# Is f(x)=sinx concave or convex at x=pi/5?

Aug 6, 2016

$f \left(x\right) = \sin x$ is concave at $\frac{\pi}{5}$

#### Explanation:

$f \left(x\right)$ is concave at ${x}_{0}$ if $f \left({x}_{0}\right) > \frac{1}{2} \left(f \left({x}_{0} - h\right) + f \left({x}_{0} + h\right)\right)$ and

$f \left(x\right)$ is convex at ${x}_{0}$ if $f \left({x}_{0}\right) < \frac{1}{2} \left(f \left({x}_{0} - h\right) + f \left({x}_{0} + h\right)\right)$,

where $\left({x}_{0} - h\right)$ and $\left({x}_{0} + h\right)$ are two values around ${x}_{0}$

As $\frac{\pi}{5} = {36}^{o}$, let us calculate $\sin x$ at $\left\{x = {35}^{o} , {36}^{o} , {37}^{o}\right\}$

$\sin {35}^{o} = 0.5735764$

$\sin {36}^{o} = 0.5877853$

$\sin {37}^{o} = 0.6018150$

Now as $\frac{1}{2} \left(\sin {35}^{\oplus} \sin {37}^{o}\right) = \frac{1}{2} \left(0.5735764 + 0.6018150\right)$

= $\frac{1}{2} \times 1.1753914 = 0.5876957 < \sin {36}^{o}$

$f \left(x\right) = \sin x$ is concave at $\frac{\pi}{5}$

Further if $f \left(x\right)$ can be differentiated twice at $x = {x}_{0}$ and $f ' ' \left({x}_{0}\right) < 0$, it is concave and if $f ' ' \left({x}_{0}\right) > 0$, it is convex.

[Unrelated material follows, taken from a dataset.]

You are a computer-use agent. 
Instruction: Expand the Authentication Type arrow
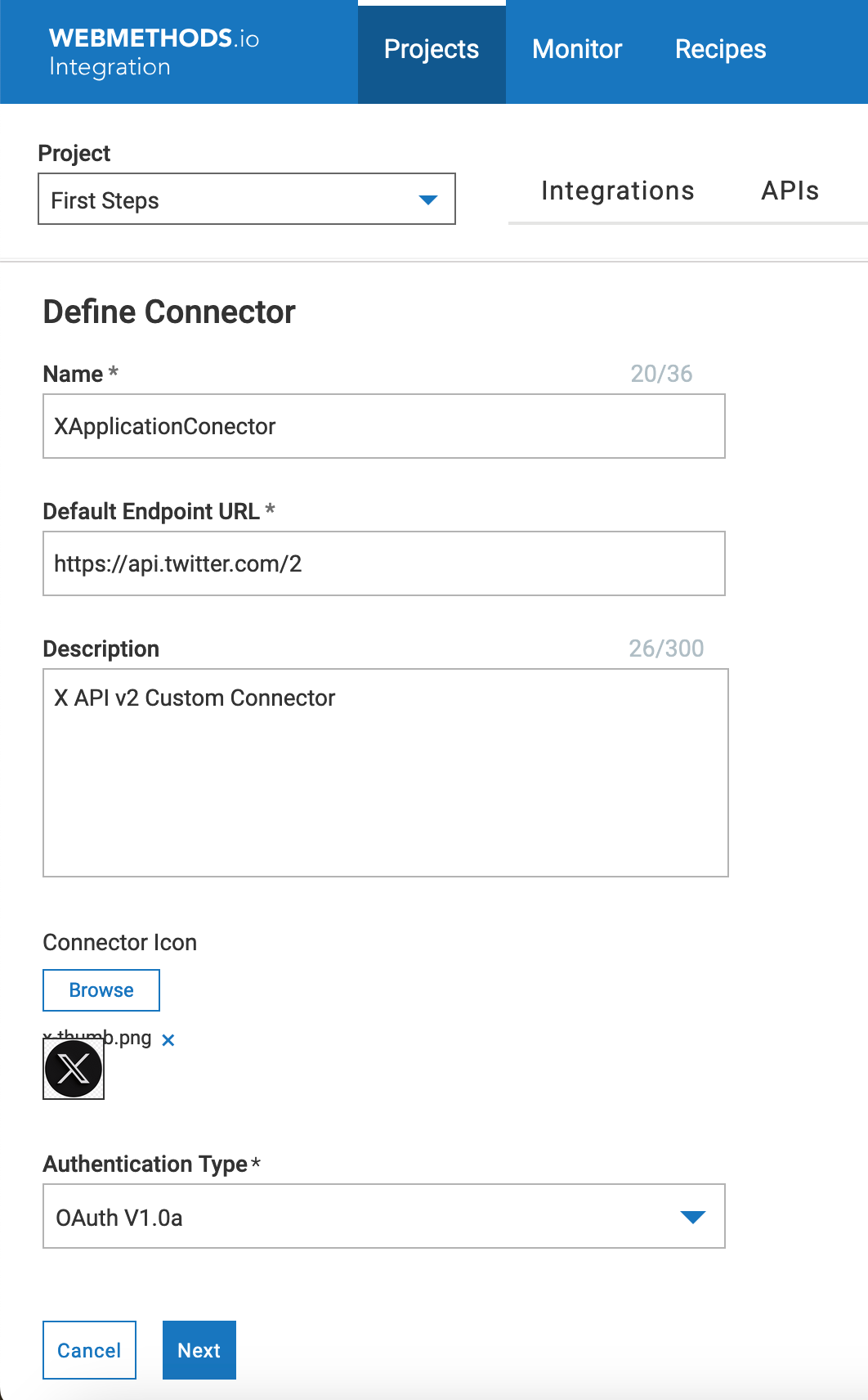692,1217
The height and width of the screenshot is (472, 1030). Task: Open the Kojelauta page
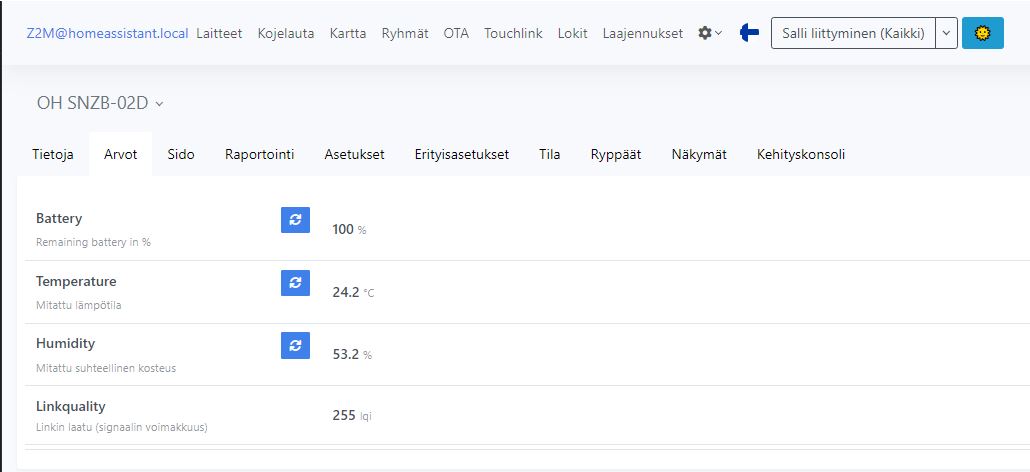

As $f \left(x\right) = \sin x$, $f ' \left(x\right) = \cos x$ and $f ' ' \left(x\right) = - \sin x$ and

$f ' ' \left({36}^{o}\right) = - \sin {36}^{o} = - 0.5877853$ and hence $f \left(x\right) = \sin x$ is concave at $\frac{\pi}{5}$.